Jumat: Impossible Ru'yah!

Bagi peminat Ilmu Falak, penentuan tanggal 1 Syawal tahun ini memang menarik. Teman saya, dosen Fakultas Syariah, Kiai Abdul Mughits, membuat catatan panjang yang perlu Anda baca sebelum membaca tulisan saya [1]. Ringkasnya, ia mengatakan bahwa ada perbedaan antara "Ilmu Syariah" dengan "Astronomi". Secara Syar'i, karena hari ini sudah tanggal 29, maka para Ahli Ru'yah akan melakukan pengamatan Hilal untuk memastikan apakah besok sudah 1 Syawal atau belum. Sementara secara Astronomi, mengacu ke release BMKG [2], ru'yah baru bisa dilaksanakan besok Sabtu karena ijtima' (yang menjadi salah satu syarat ru'yah) baru terjadi nanti malam (Sabtu) Pukul 00:39 WIB.

Kiai Mughits lalu mengajukan hipotesis menarik, "Kalau ru'yah besok Sabtu, seperti yang dinyatakan BMKG, berarti Ramadan sudah 30 hari. Jika Ramadan sudah 30 hari, maka kalau besok kita gagal ru'yah, Ramadan jadi 31 hari."

Mungkinkah kita gagal ru'yah? Secara teknis sangat mungkin. Sebagai negeri katulistiwa, potensi negeri kita tertutup awan dari Sabang sampai Mereauke di detik-detik ru'yah sangat tinggi. Saya pribadi mengikuti ru'yah berkali-kali dan tidak pernah sekalipun berhasil melihat Hilal meskipun ketinggiannya sudah sangat ideal di atas 7 derajat. Penyebabnya? Langit yang semula cerah, mak bedunduk, diselimuti awan pas di titik munculnya Hilal.

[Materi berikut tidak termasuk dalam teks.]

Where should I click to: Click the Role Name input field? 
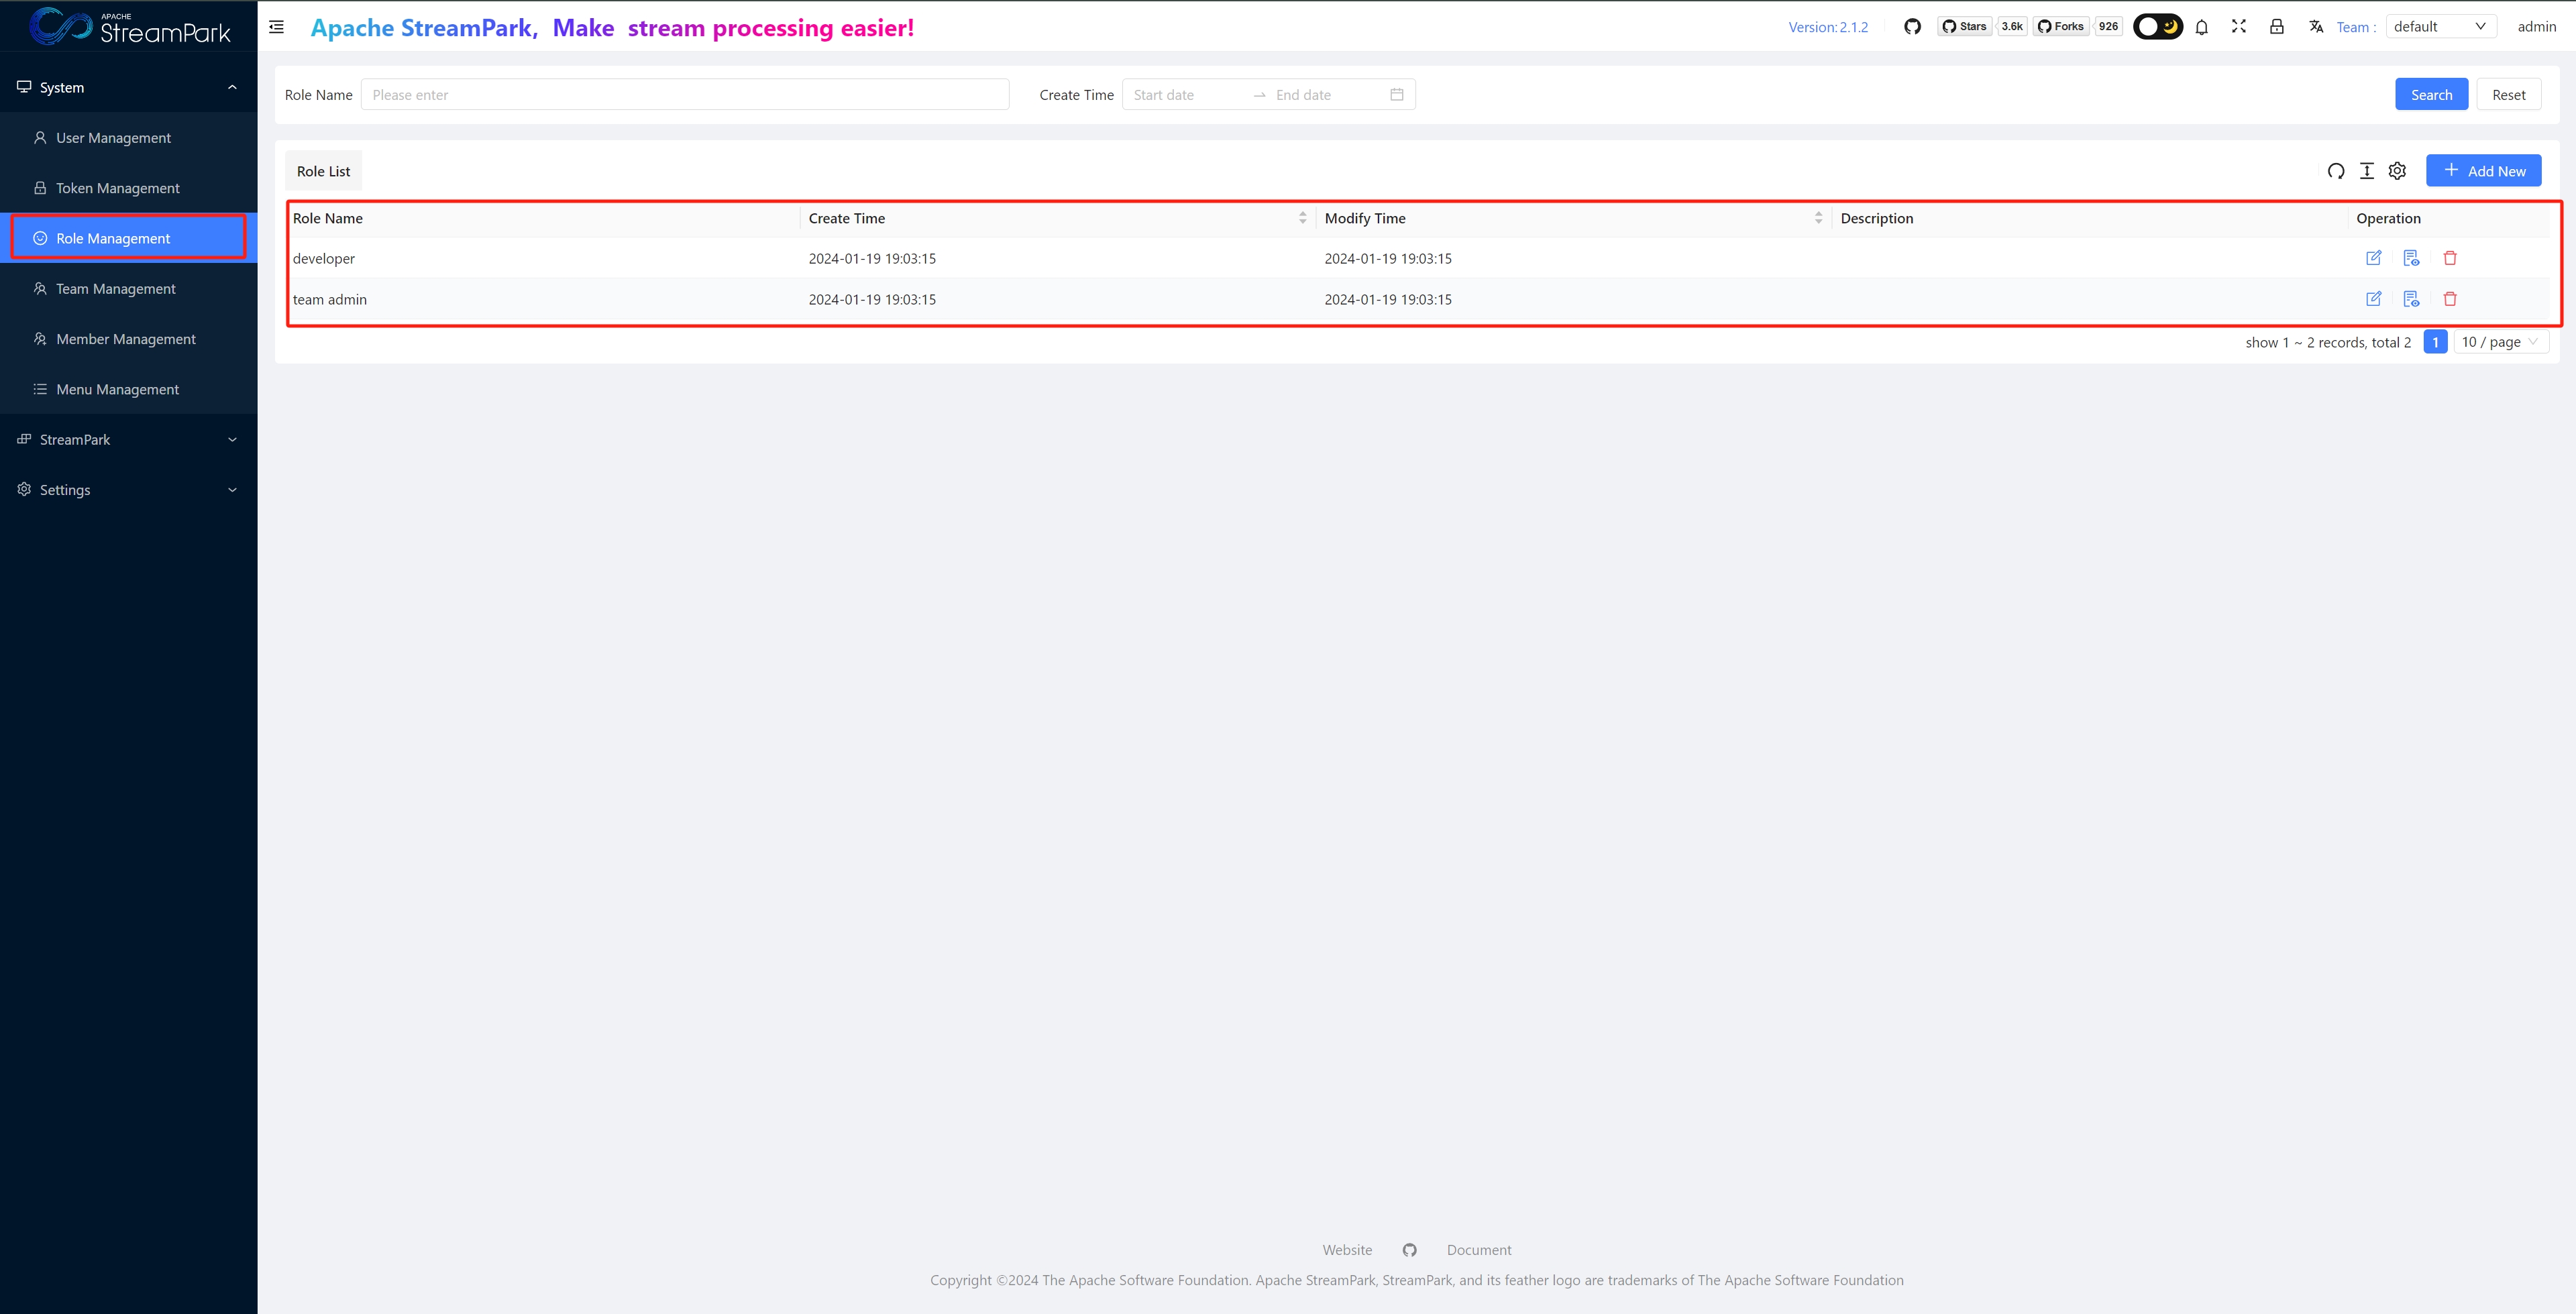(x=684, y=95)
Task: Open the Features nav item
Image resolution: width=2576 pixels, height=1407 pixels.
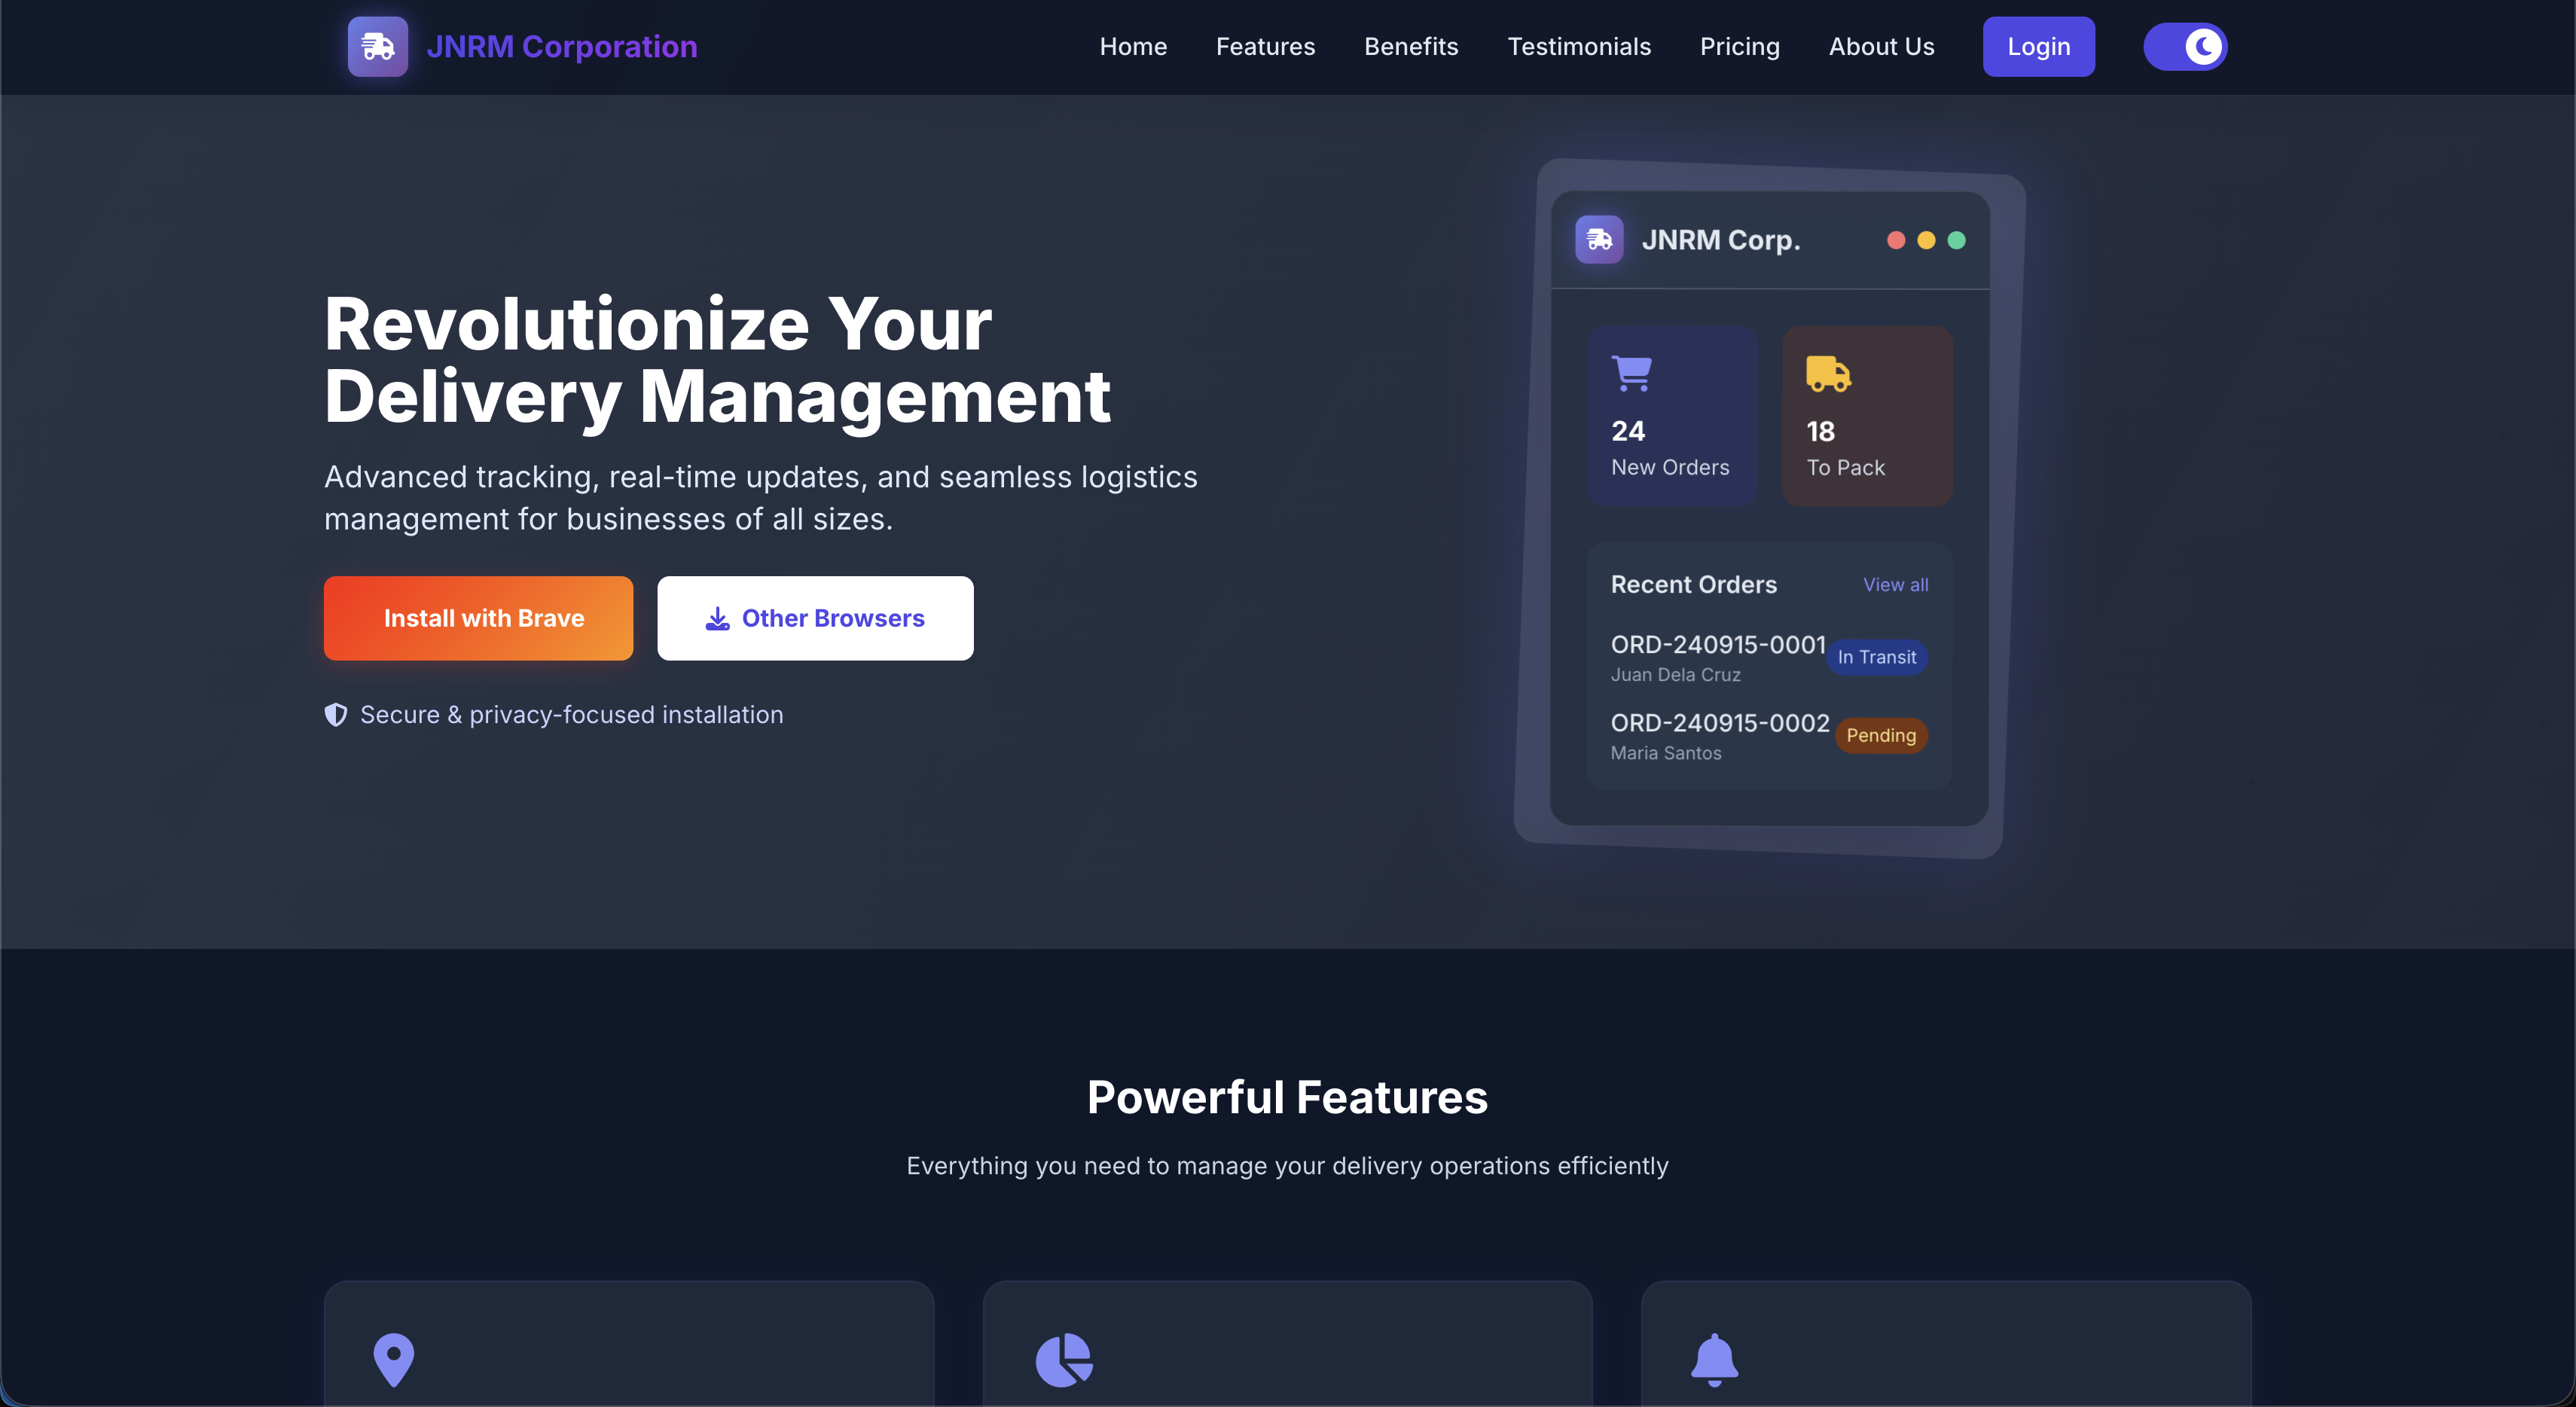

Jadi, mungkinkah Ramadan 31 hari?

Pengantar untuk paham

Untuk menjawab teka-teki itu kita wajib kembali ke problem pokok kalender Islam yang tak akan pernah selesai meskipun guru saya Ustad Prof. Susiknan berusaha menyelesaikannya lewat proyek penyatuan kalender. Nah, kita tahu ada dua mazhab 'ekstrem' dalam penentuan kalender Islam: Mazhab Ru'yah dan Mazhab Hisab.

Mazhab Ru'yah berasal dari praktik sederhana di zaman Nabi. Penentuan tanggal ditetapkan dengan mengamati munculnya hilal menggunakan mata telanjang. Pada zaman Nabi, praktik ru'yah ini murni dengan mengamati gejala alam, tanpa bantuan kalkulasi astronomi/Falak/Hisab. Satu-satunya syarat ru'yah adalah kita sudah puasa 29 hari. Arab Saudi konon mengikuti mazhab ini sepenuhnya.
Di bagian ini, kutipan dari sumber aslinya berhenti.